Sulfur is the least abundant macronutrient and plays an essential role in plant growth and response to various stresses [1,2]. In higher plants, sulfur is predominantly acquired from the soil in the form of anionic sulfate (SO42−) mediated by plasma membrane-localized H+/SO42− co-transport process [3,4,5]. Various transporters, including the plasma membrane sulfate transporter, ATP-dependent sulfate and thiosulfate transporter, have evolved in plants for transportation of the sulfate [6]. These transporters are responsible for the absorption and transport of the anionic sulfate, which is associated with plant yield, stress responses and environmental adaption [7,8].
Sulfate transporters (SULTRs), which contain 12 trans-membrane domains and one sulfate transport anti-sigma domain (STAS) at the C-terminal region, are known as H+/SO42− symporters and are located on the plasma membrane [9]. SULTRs have been reported to be involved in sulfate transport and are well studied in Arabidopsis thaliana [10]. The reported SULTRs are classified into four groups according to their affinity [11]. The high-affinity transporters AtSULTR1;1 and AtSULTR1;2 co-localized in roots, function in soil sulfate uptake [12]. Another high-affinity AtSULTR1;3 is localized in the phloem and participates in transport of sulfate. Low-affinity transporters (AtSULTR2;1 and AtSULTR2;1) mediate long-distance transport of sulfate in the vascular tissue. To date, the roles of the third group of SULTRs in Arabidopsis remain unclear. The last group of transporters (AtSULTR4;1 and AtSULTR4;2), localized in the tonoplasts, function in the efflux of sulfate from the vacuolar space into the cytoplasm [13]. In addition to the functional analysis of the SULTRs in Arabidopsis, several studies of SULTRs have been conducted in major crops, such as maize, rice, wheat, Brassica oleracea and soybean [1,11,13,14]. A total of 14 SULTRs have been identified in the Oryza sativa ssp. indica genome with varying expression patterns [15]. According to the microarray analysis, OsSULTR1;1, OsSULTR1;2, OsSULTR2;1, and OsSULTR5;2 showed high expression in the roots of seedlings [16]. Further, the sulfur status of the plant has a significant impact on the expression of sulfate transporters under biotic and abiotic stress [11,17]. The mutation of OsSULTR3;3 contributes to altering the accumulation of phosphate and sulfate in rice seedlings [18]. Additionally, a recent study reported that SULTRs in maize function in adaptation to sulfur deficiency conditions [11].
Although SULTRs have been characterized in maize, rice and Arabidopsis, in-depth studies are lacking in other Gramineae plants, which limits further understanding of the expansion pattern of the SULTRs in Gramineae.

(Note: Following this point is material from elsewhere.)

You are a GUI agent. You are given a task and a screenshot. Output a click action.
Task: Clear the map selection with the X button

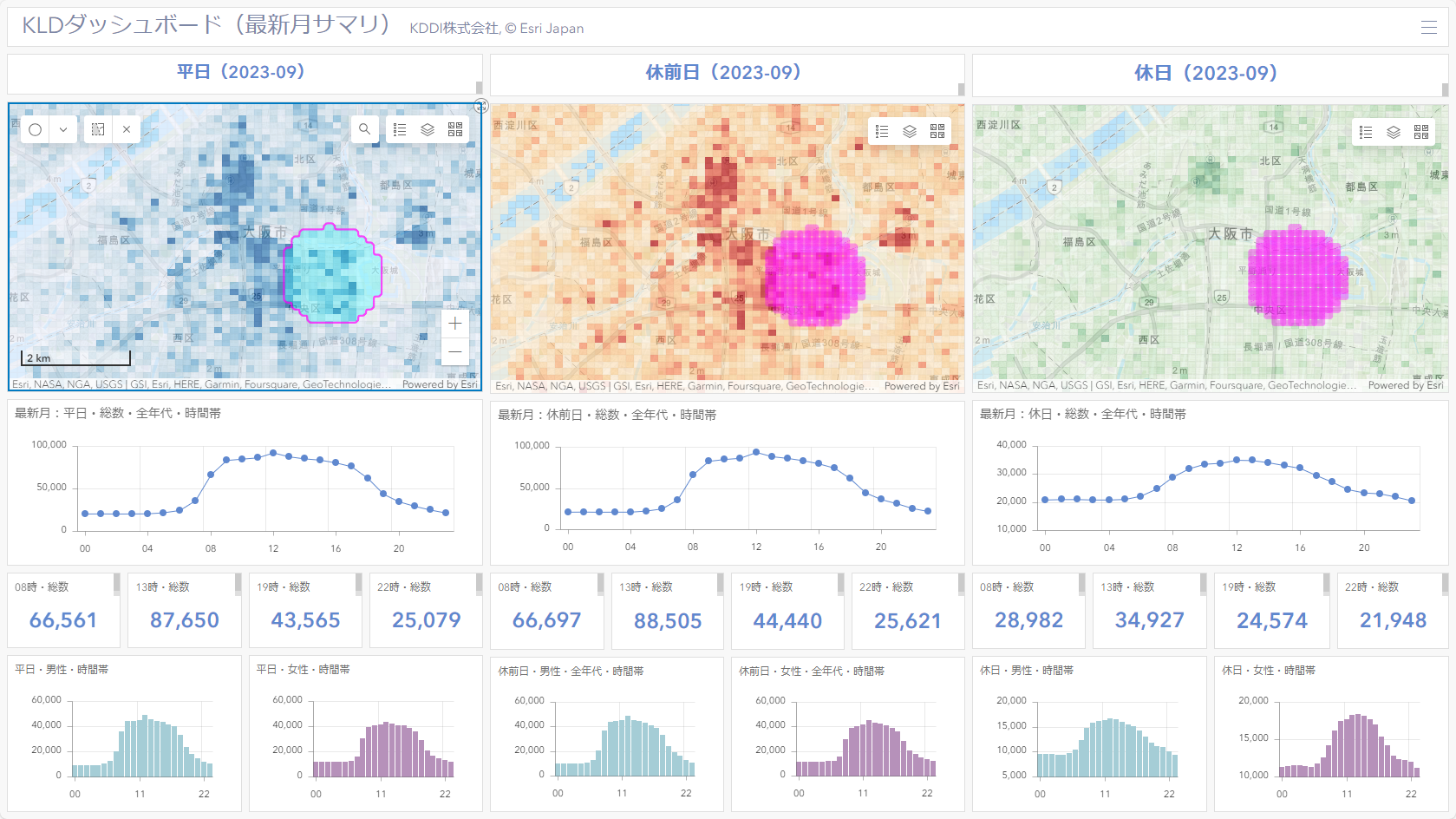(x=127, y=129)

Gramineae species represent major food crops with high economic and industrial value. High-quality genome sequences are available for these species, and their phylogeny has been well-studied [19,20]. This makes the Gramineae an ideal model system for studying the evolutionary dynamics of the SULTR family.
In this study, the SULTRs families from 10 Gramineae species, including Brachypodium distachyon, Hordeum vulgare, Oryza barthii, Oryza glabbermia, Oryza rufipogon, Oryza sativa ssp. japonica, Oryza sativa ssp. indica, Sorghum bicolor, Setaria italica and Zea mays were identified. To investigate the gene expansion and evolution patterns of SULTRs, we conducted several analyses related to phylogeny, chromosomal distribution, gene structure, protein motif, orthogroups, duplication events, selective forces, expression profiles and comparative genetics. Additionally, we analyzed the expression patterns of SULTRs under various stress conditions, including salt, heat, drought, low-selenium and high-selenium stress. Our results will facilitate further investigations of SULTRs in Gramineae.

2. Materials and Methods

2.1. Identification and Phylogenetic Analysis of SULTRs

The complete genome sequences and protein sequences of 9 Gramineae species, comprising Brachypodium distachyon (v3.0), Hordeum vulgare (IBSC_v2), Oryza barthii (v1), Oryza glabbermia (v1), Oryza rufipogon (OR_W1943), Oryza sativa (IRGSP-1.0), Setaria italica (v2.0), Sorghum bicolor (NCBIv3) and Zea mays (B73_RefGen_v4), were downloaded from Ensembl Plant release 48 (https://plants.ensembl.org/index.html, accessed on 20 March 2021). The cDNA and protein sequences of another subspecies of Asian cultivated rice, Oryza sativa ssp. indica (Osi, R498), were downloaded from http://mbkbase.org/R498/, accessed on 20 March 2021). The Sulfate_transp domain (PF00916) was obtained from the Pfam database (https://pfam.xfam.org/, accessed on 20 March 2021). The SULTRs were identified in the 10 genomes using HMMER v3.3.1 (http://hmmer.org, accessed on 20 March 2021) with a cut-off e-value threshold of 1 × 1010 and BLASTP v2.9.0 with an e-value threshold of 1 × 1020 [20,21]. The protein sequences of primarily identified SULTRs with a length of >330 aa were selected for further analysis. The longest transcript of each SULTR was retained. To further validate the SULTRs, the identified SULTR protein sequences of each species were searched against known conserved domain models using Batch CD-Search (https://www.ncbi.nlm.nih.gov/Structure/bwrpsb/bwrpsb.cgi, accessed on 20 March 2021) [22]. All protein sequences of the identified SULTRs were aligned using ClustalW v2.0 [23]. The neighbor-joining (NJ) method was used to construct the phylogenetic tree of the Gramineae species with 1000 bootstrap replicates [24]. The identified SULTRs were renamed according to the chromosomal location order in the genomes of each species.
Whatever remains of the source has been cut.